While the proposed method represents an improvement over traditional fracture modeling approaches, several limitations should be acknowledged. First, the selection of fracture data for modeling is based on parameter completeness, without considering geological factors such as fracture genesis and formation timing. This oversimplification in data classification may affect the accuracy of modeling results. Second, the predictive model exhibits limited robustness in estimating fracture density, particularly when dealing with units characterized by high data variability. This issue necessitates further investigation with additional geological data to identify the underlying causes and improve the prediction reliability. Finally, the current modeling framework focuses exclusively on fracture density prediction. Future research should explore the integration of advanced reliability theories to extend the predictive capabilities to other critical fracture parameters (e.g., orientation, trace length), thereby enhancing the model’s overall applicability and reliability.

5. Conclusions

This study presents a fracture modeling approach for curtain grouting applications, with the Dongzhuang dam serving as a case study. The major conclusions are as follows:

(1) Fracture trace data collected from tunnel walls offered a consistent source for modeling fracture density, orientation, and size, minimizing errors from heterogeneous data sources. A one-dimensional Markov chain was used to simulate fracture density transitions, with diagonal correction improving the prediction accuracy. The model achieved 99.91% reliability under a ±2 deviation threshold.

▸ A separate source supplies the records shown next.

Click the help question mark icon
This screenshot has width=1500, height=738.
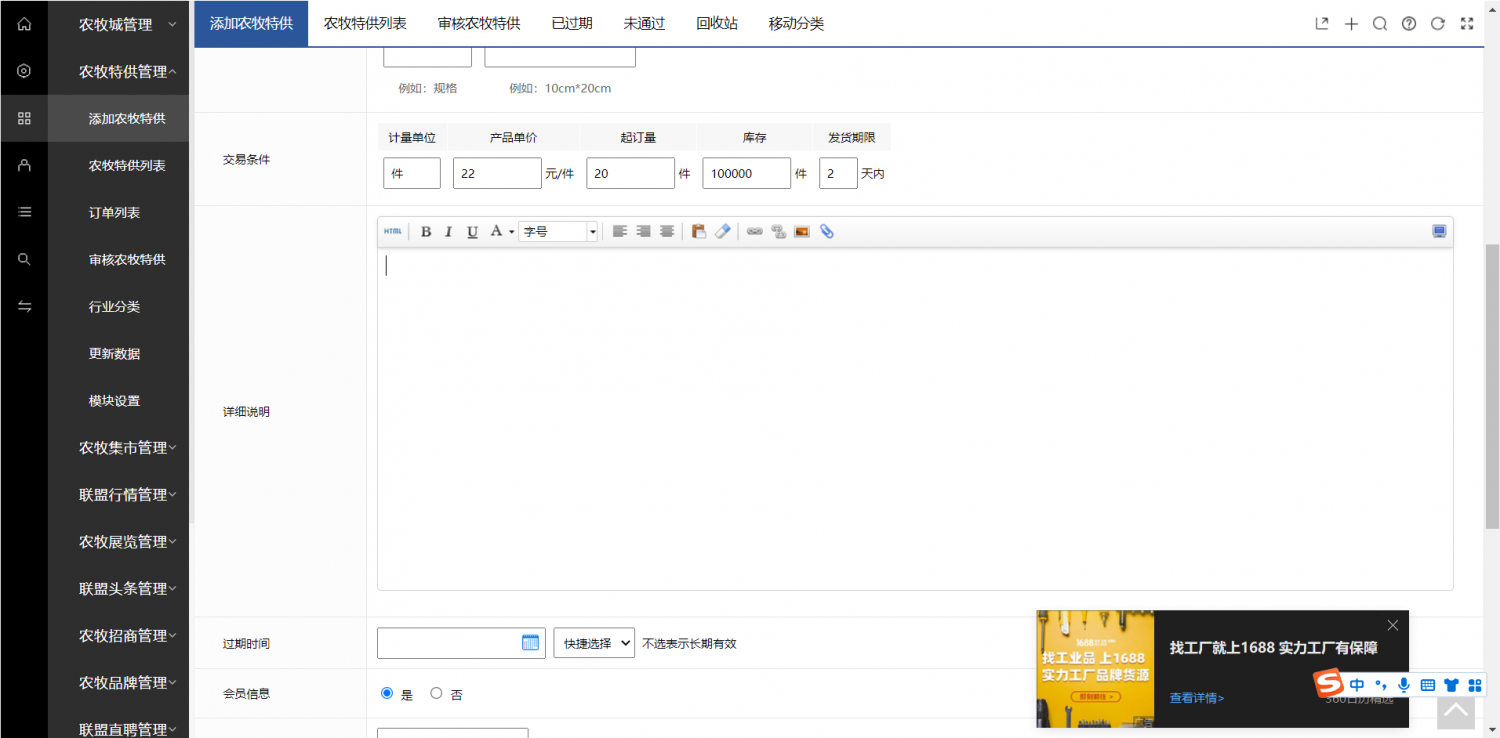pos(1408,24)
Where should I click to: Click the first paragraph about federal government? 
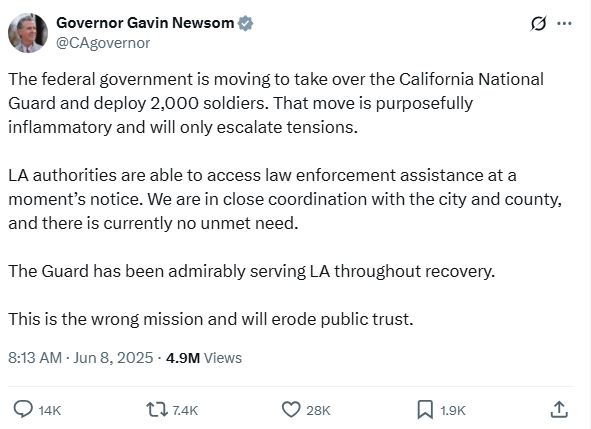[x=276, y=103]
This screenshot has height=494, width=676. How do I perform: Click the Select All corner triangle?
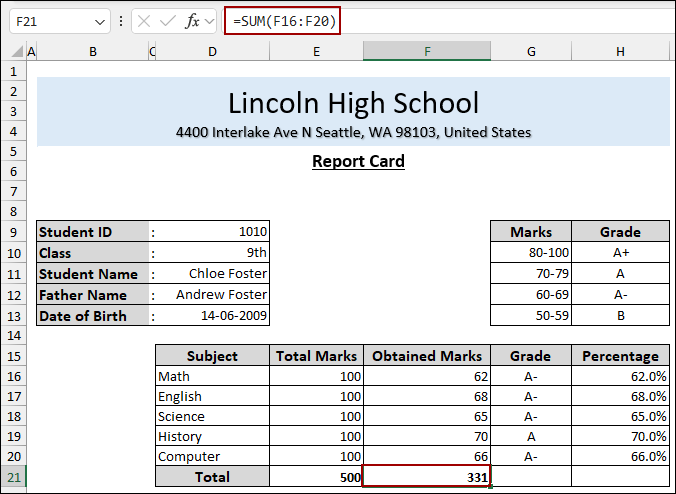[13, 51]
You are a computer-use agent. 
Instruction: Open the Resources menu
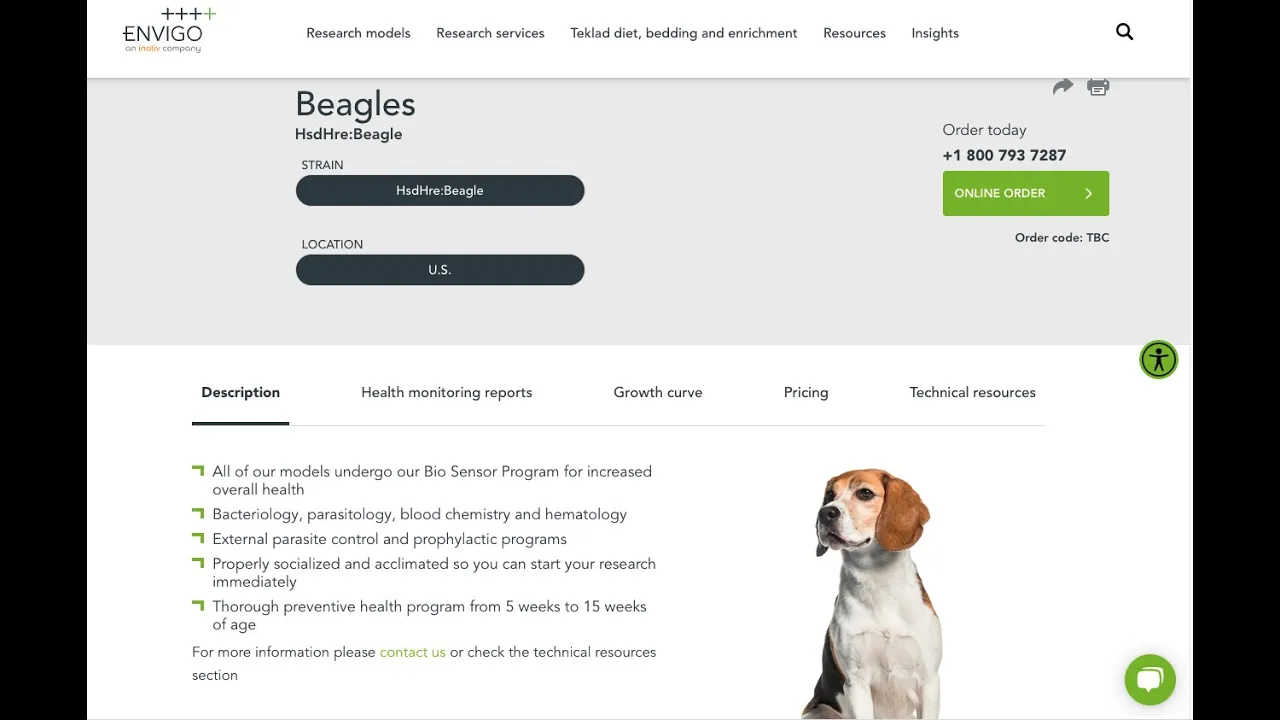coord(854,33)
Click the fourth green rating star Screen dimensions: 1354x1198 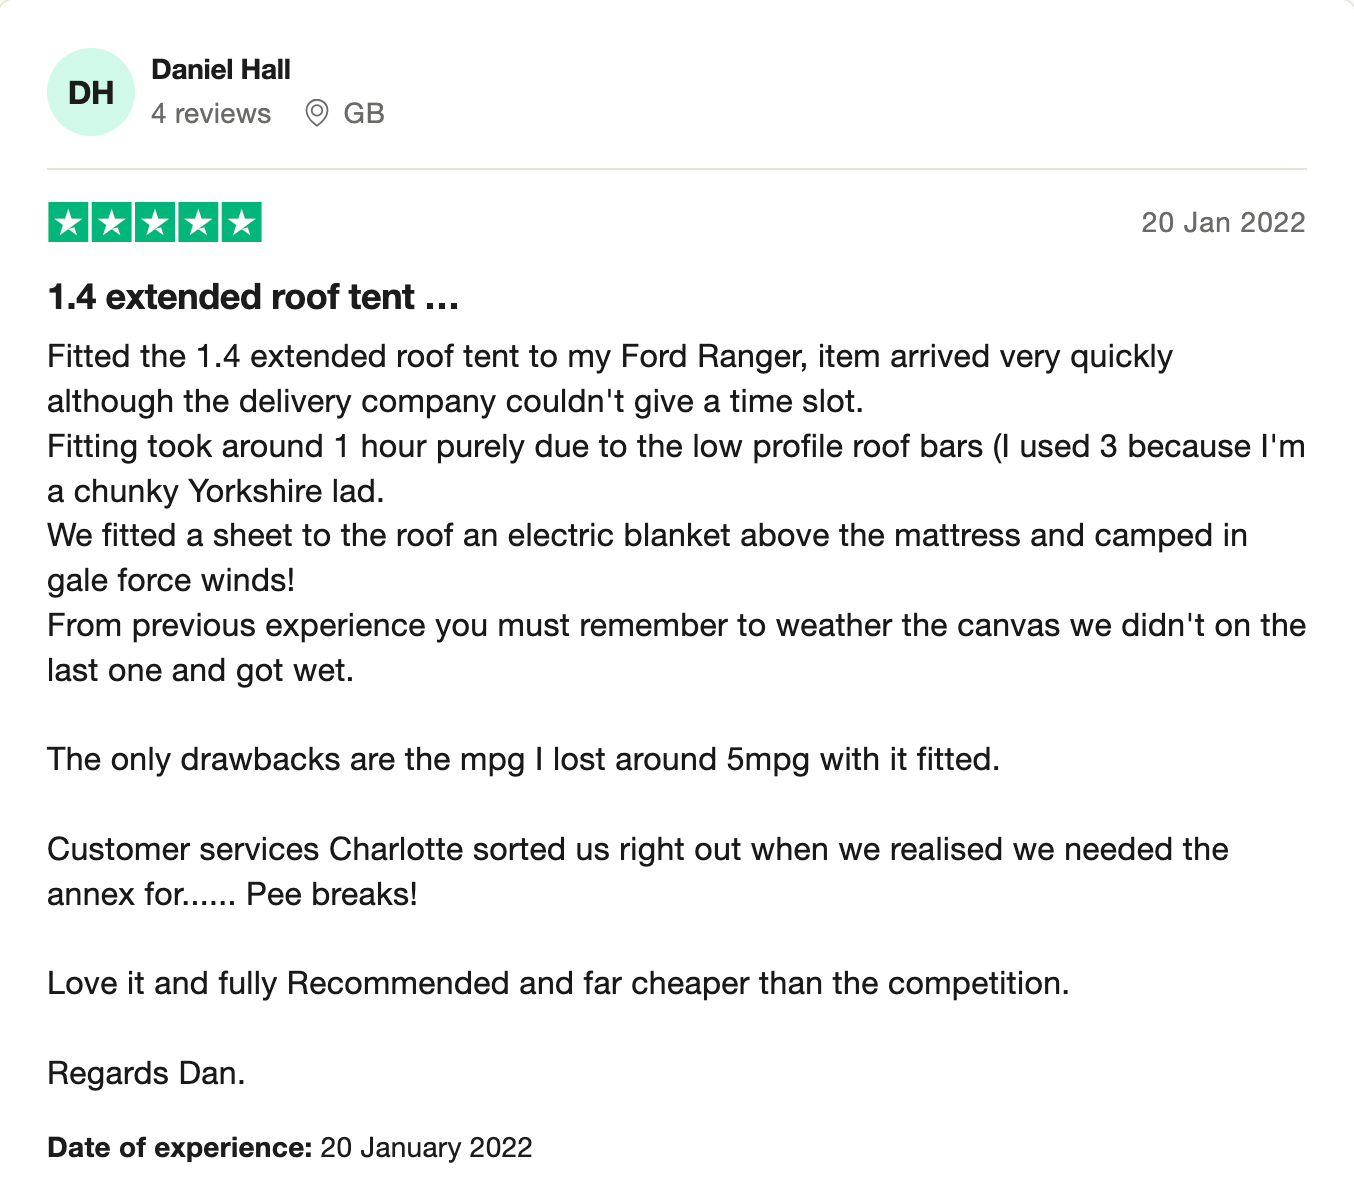point(198,222)
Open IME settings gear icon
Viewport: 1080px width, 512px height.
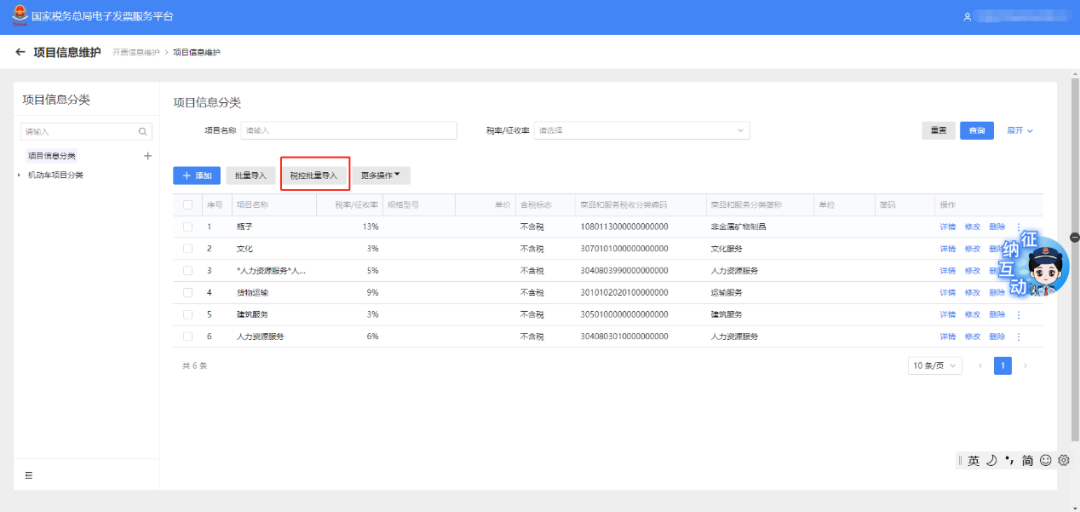[1063, 460]
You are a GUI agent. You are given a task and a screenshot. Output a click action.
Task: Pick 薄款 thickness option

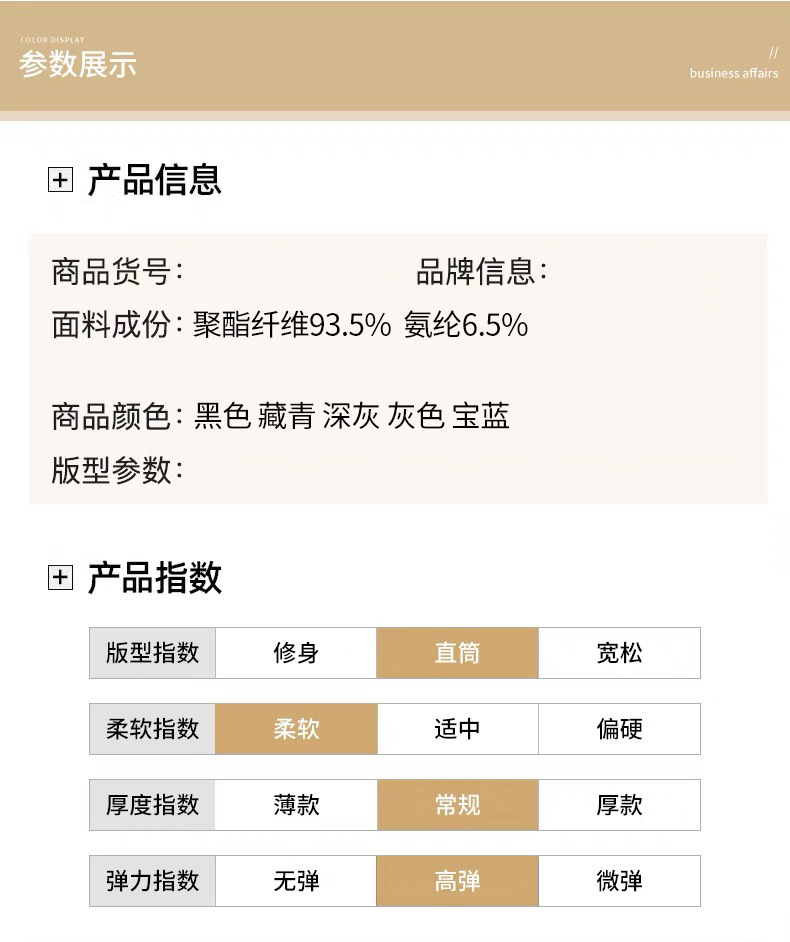[296, 805]
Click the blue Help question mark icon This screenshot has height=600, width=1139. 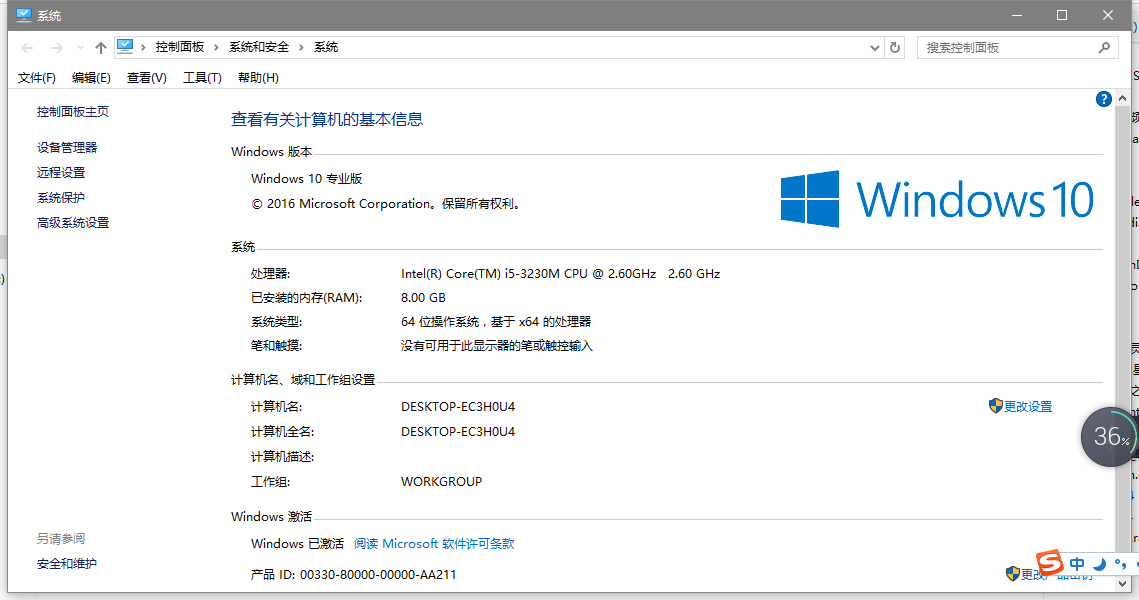click(1103, 98)
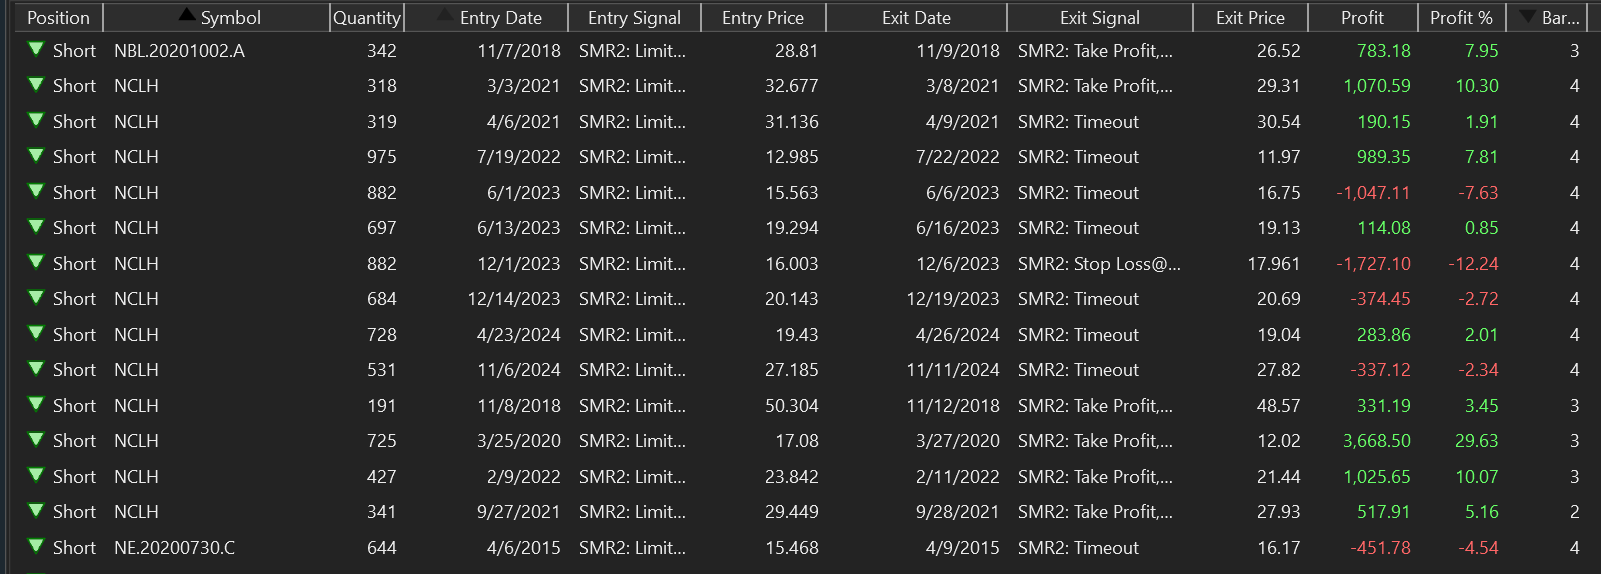
Task: Click Short arrow icon of 6/1/2023 NCLH trade
Action: click(36, 191)
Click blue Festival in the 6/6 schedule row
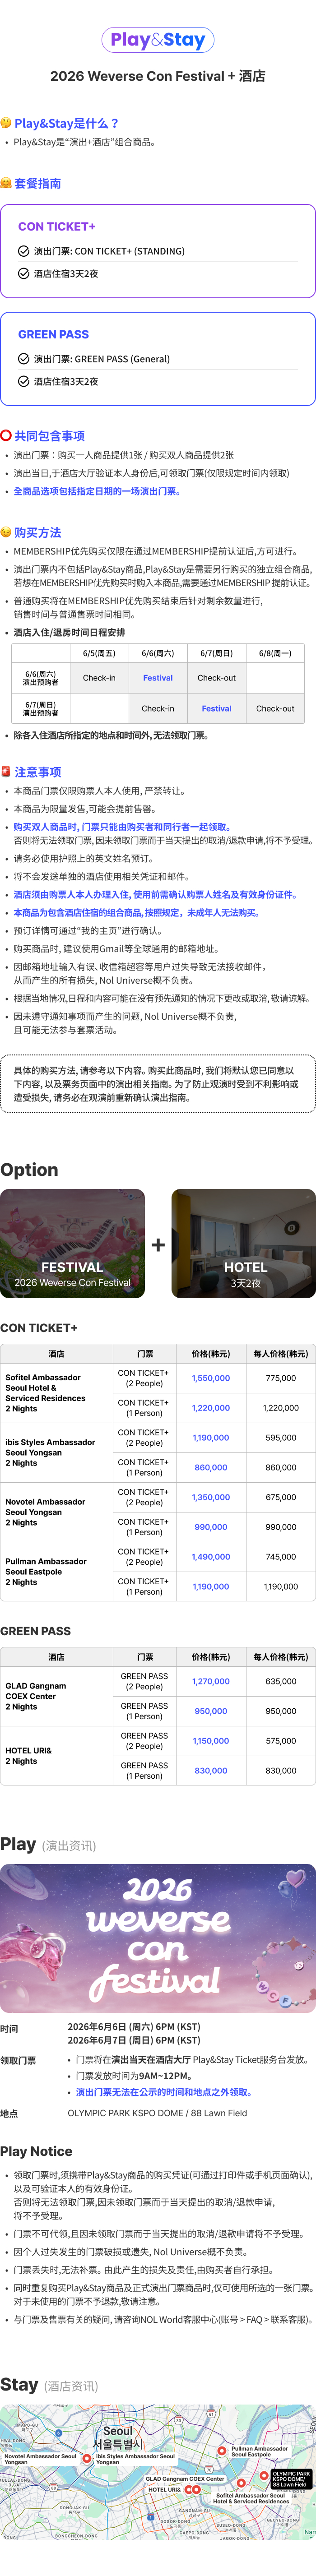 pyautogui.click(x=158, y=678)
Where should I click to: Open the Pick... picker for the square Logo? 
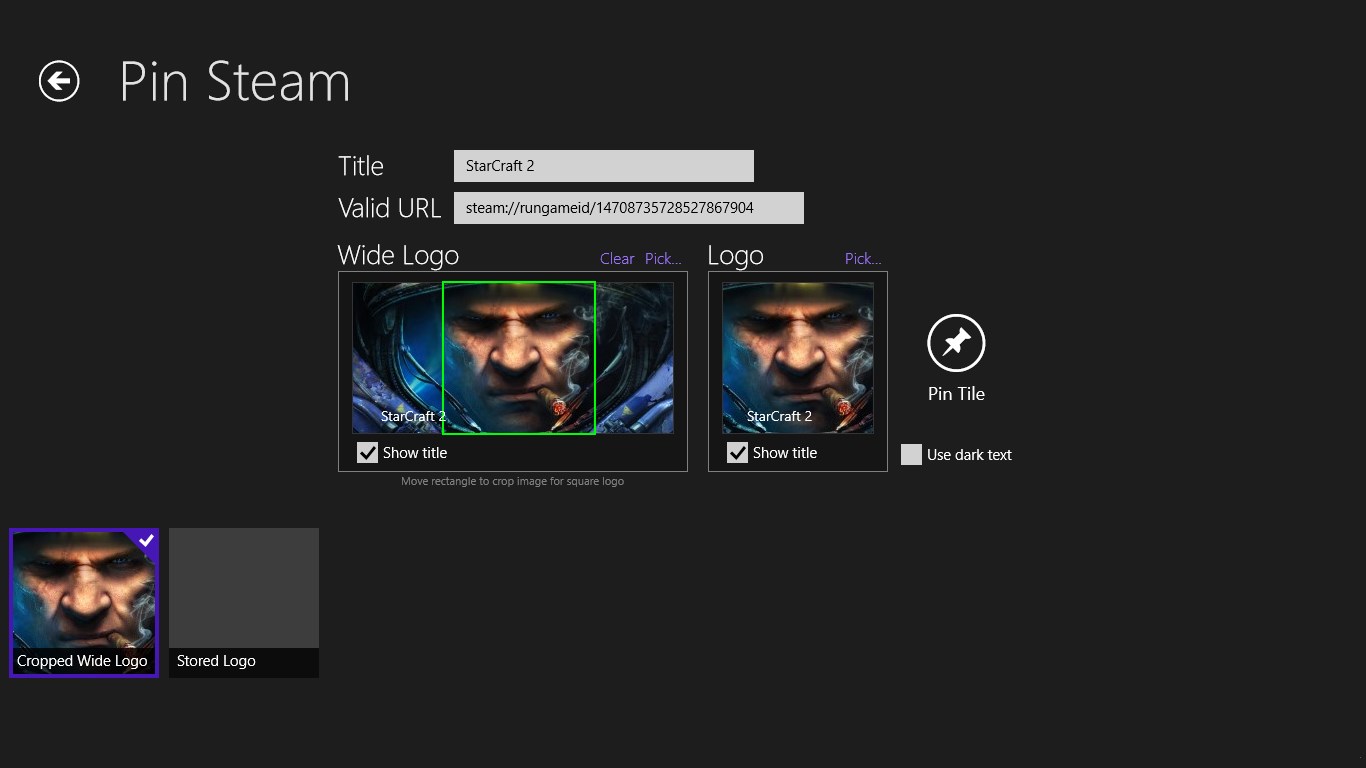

(2) The DFN model, incorporating Fisher and multiple statistical distributions, successfully simulated spatial patterns of fracture orientation and scale. The reconstructed networks matched well with site observations, especially in capturing clustering and penetration features. The predicted fracture network showed good agreement with borehole verification data beneath the grouting galleries. The dynamic adjustment of model strata thickness based on fracture size improves the engineering applicability for curtain layout planning.

The current model does not account for the genesis and temporal evolution of fractures. Future research should integrate geological genesis and reliability-based extensions to improve parameter prediction for complex geological scenarios.